Hi!
For me, it’s perfectly ok when a query runs for 20 minutes, when it spares me some hours of setting up a specific environment for one specific dataset (and doing it again when I need current data two month later). And it would be no issue if the query runs much longer, in situations where it competes with several others. But of course, that’s not what I want to experience when I use a wikidata service to drive, e.g., an autosuggest function for selecting entities.
I understand that, but this is a shared server which is supposed to serve many users, and if we allow to run 20-minute queries on this service, soon enough it would become unusable. This is why we have 30-second limit on the server.
Now, we have considered having an option for the server or setup that allows to run longer queries, but currently we don't have one. It would require some budget allocation and work to make it, so it's not something we can have right now. There are use cases for very long queries and very large results, the current public service endpoint is just not good in serving them, because it's not what it was meant for.
And do you think the policies and limitations of different access strategies could be documented? These could include a high-reliability
I agree that limitations better to be documented, the problem is we don't know everything we may need to document. Such as "what are queries that may be bad". When I see something like "I want to download million-row dataset" I know it's probably a bit too much. But I can't have hard rule that says 1M-1 is ok, but 1M is too much.
preferred option). And on the other end of the spectrum something what allows people to experiment freely. Finally, the latter kind of
I'm not sure how I could maintain an endpoint that would allow people to do anything they want and still provide adequate experience for everybody. Maybe if we had infinite hardware resources... but we do not.

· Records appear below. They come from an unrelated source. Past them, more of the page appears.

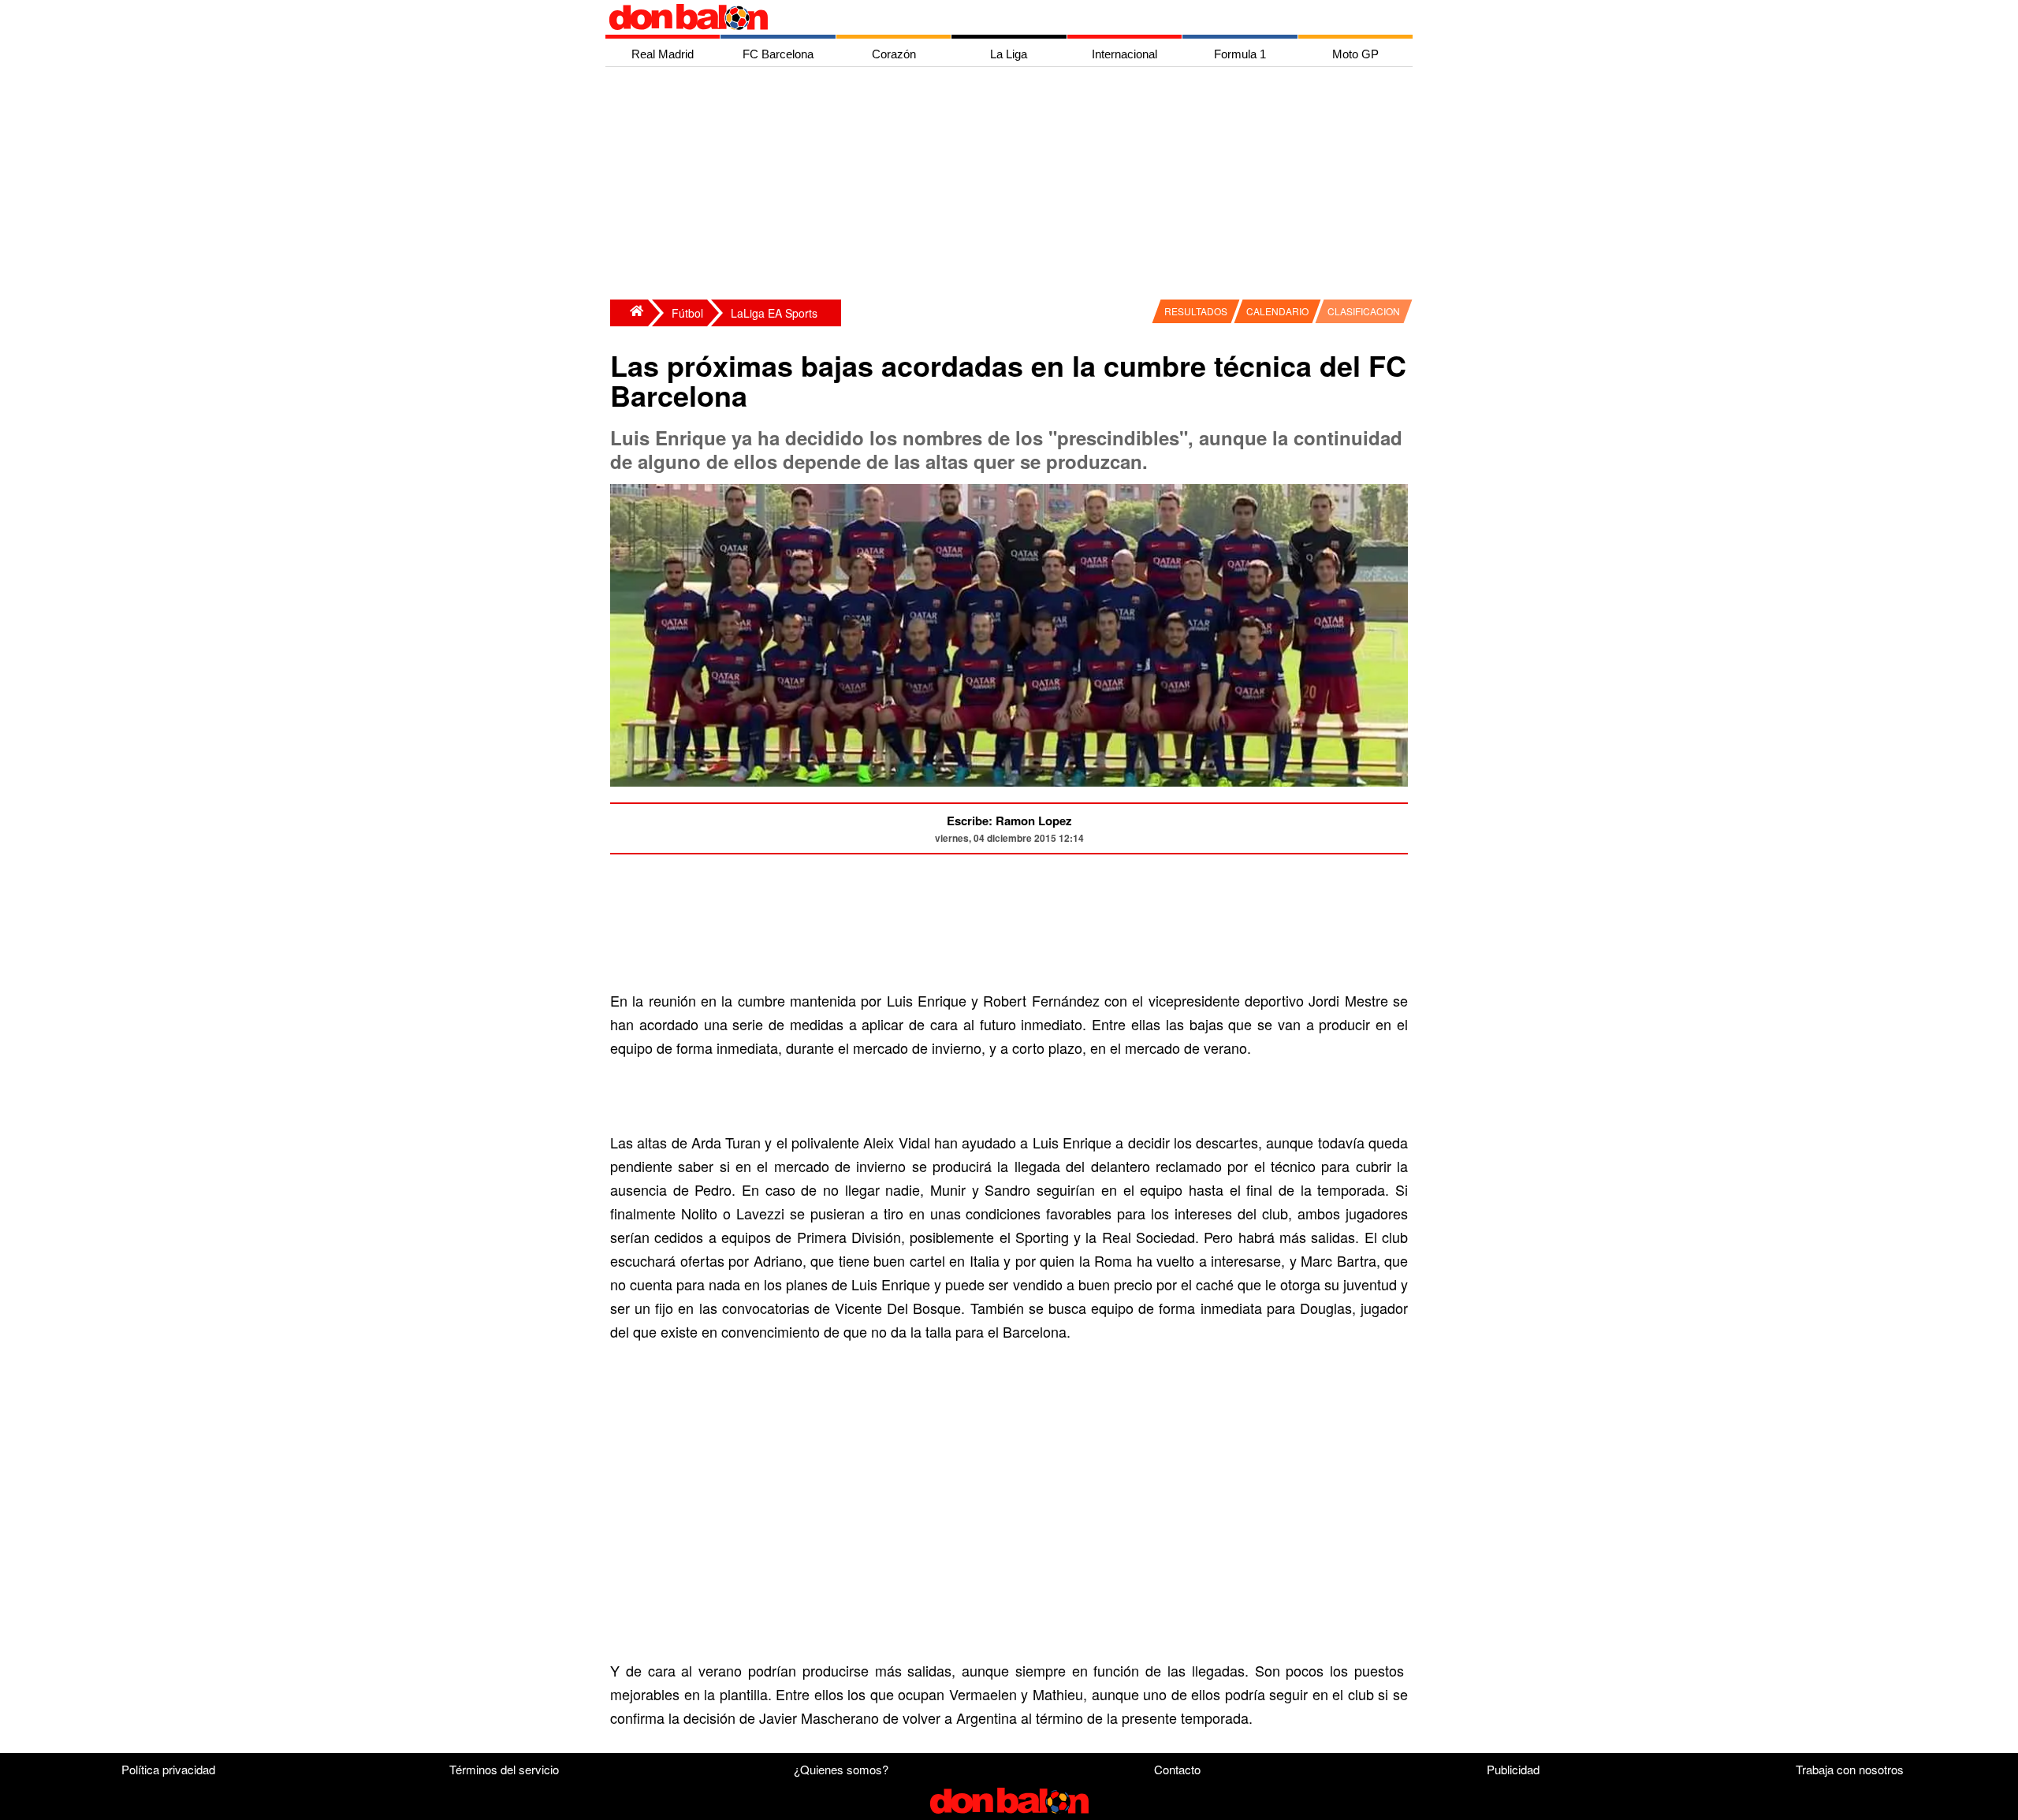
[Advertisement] (1013, 185)
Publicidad (1513, 1769)
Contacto (1177, 1769)
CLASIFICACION (1363, 311)
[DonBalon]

Otherwise, it is possible - and should not be extremely hard - to set one's own instance of the Query Service and use it for experimenting with heavy lifting. Of course, that would require resources - but there's no magic here, it'd require resources from us too, both in terms of hardware and people that would maintain it. So some things we can do now, some things we would be able to do later, and some things we probably would not be able to offer with any adequate quality.